* ACTIVITY
Search the material for the string "chart", then show every line where it turns up.

* MATERIAL FOR THIS TASK
===
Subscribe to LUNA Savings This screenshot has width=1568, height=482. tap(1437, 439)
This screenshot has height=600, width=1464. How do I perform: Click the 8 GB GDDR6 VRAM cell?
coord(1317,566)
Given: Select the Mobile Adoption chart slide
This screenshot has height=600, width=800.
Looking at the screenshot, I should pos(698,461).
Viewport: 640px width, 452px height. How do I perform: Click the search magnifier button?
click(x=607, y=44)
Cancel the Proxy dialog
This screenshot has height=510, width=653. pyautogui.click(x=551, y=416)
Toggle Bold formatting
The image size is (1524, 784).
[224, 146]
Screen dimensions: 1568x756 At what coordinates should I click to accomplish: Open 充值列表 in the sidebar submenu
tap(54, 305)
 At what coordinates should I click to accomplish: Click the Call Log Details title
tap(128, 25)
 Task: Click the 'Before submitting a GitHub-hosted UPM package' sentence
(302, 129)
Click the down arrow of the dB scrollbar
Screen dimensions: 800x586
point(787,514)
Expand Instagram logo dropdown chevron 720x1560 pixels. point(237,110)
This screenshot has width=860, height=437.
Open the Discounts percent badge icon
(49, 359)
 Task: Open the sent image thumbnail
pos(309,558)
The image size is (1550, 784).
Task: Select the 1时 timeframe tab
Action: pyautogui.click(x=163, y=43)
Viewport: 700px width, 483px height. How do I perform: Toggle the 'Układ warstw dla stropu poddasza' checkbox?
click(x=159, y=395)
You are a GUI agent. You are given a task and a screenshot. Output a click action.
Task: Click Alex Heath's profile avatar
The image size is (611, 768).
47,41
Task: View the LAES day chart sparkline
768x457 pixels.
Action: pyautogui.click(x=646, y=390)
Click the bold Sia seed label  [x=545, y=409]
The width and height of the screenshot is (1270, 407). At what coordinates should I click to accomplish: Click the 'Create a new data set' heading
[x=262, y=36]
===
* SOLUTION FOR THIS TASK
Given: Select the Mobile Adoption chart slide
Task: View the LAES day chart sparkline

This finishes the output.